*EXERCISE DIRECTIONS*. Look over the listing below and tally the lines in which the word "Identify" turns up. Answer with the tally only.
□ □ □ □ □ □ □
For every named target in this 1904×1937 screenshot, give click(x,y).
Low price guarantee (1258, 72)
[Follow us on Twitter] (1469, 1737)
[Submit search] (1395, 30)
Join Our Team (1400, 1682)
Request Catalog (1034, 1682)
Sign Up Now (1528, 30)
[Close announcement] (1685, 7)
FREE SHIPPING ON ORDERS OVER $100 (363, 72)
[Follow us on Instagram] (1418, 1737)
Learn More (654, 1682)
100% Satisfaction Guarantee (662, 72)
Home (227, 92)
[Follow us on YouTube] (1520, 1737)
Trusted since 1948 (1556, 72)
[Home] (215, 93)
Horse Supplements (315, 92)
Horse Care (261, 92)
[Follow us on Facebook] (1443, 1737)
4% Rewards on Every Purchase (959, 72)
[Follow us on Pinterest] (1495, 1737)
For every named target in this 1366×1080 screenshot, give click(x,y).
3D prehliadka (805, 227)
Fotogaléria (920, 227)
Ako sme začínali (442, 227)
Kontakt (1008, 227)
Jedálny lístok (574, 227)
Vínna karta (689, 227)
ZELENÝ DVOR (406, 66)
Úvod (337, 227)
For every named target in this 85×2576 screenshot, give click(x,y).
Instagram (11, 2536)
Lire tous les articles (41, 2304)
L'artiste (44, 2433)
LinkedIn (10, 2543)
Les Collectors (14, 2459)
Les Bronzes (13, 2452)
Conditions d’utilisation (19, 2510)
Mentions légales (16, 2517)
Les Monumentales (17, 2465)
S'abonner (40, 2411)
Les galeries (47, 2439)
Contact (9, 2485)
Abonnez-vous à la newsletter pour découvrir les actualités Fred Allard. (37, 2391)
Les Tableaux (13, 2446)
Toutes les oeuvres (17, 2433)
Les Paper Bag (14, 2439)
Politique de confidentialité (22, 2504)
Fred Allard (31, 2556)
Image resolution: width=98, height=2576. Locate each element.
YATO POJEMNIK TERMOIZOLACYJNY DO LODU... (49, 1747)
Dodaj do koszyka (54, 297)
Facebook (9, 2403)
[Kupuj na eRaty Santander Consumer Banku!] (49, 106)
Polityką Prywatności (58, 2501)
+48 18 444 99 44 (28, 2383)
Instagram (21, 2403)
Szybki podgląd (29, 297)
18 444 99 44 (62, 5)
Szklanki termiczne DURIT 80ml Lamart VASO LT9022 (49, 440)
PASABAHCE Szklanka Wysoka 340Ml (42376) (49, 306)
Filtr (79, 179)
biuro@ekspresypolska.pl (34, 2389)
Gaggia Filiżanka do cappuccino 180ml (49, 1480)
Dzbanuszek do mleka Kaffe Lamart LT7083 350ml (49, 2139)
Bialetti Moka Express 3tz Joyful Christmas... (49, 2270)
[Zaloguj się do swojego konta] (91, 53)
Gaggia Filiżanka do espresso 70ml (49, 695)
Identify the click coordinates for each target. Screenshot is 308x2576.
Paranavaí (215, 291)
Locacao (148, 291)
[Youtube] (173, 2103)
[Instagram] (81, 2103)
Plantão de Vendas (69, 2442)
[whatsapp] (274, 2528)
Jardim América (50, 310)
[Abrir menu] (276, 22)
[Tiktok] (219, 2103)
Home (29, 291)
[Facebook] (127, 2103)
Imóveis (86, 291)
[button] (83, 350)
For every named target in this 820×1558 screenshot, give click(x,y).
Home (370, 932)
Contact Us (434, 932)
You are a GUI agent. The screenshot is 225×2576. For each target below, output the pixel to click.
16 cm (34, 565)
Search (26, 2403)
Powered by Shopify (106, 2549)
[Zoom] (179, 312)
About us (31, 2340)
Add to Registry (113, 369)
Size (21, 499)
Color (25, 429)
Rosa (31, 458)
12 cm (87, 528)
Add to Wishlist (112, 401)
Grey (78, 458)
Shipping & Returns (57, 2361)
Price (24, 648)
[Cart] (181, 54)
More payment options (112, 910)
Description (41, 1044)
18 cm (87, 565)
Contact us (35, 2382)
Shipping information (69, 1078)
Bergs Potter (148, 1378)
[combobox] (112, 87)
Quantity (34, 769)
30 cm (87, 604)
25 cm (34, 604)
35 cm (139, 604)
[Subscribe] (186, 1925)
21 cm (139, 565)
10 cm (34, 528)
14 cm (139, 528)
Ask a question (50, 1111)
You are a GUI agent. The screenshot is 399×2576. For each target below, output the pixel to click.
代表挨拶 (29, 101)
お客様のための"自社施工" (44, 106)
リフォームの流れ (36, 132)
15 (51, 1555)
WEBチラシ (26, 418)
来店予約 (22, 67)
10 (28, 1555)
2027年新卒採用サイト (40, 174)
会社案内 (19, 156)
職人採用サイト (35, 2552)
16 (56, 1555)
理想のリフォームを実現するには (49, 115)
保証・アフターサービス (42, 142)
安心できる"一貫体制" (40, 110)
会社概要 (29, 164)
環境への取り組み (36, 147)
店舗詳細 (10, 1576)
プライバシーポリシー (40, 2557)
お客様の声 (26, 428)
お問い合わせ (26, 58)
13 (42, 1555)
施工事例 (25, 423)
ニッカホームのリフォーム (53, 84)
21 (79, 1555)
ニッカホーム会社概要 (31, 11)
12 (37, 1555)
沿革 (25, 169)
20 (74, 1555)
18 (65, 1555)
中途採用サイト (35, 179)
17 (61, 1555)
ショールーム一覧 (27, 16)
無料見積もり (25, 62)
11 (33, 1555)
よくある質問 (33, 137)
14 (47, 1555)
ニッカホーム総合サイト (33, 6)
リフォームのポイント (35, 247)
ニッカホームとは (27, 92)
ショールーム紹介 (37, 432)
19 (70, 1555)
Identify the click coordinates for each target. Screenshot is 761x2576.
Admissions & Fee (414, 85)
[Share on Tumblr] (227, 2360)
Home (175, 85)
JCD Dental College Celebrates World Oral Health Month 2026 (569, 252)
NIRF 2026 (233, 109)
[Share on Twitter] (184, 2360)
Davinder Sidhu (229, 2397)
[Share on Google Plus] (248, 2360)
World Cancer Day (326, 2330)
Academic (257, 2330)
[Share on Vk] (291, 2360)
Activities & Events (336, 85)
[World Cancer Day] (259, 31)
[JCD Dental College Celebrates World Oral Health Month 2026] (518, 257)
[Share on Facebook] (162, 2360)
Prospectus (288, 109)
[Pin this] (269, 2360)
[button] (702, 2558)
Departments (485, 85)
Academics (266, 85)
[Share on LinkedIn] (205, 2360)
□ □ □ □ □ □ □
*ANSWER TO THE EXERCISE*. 2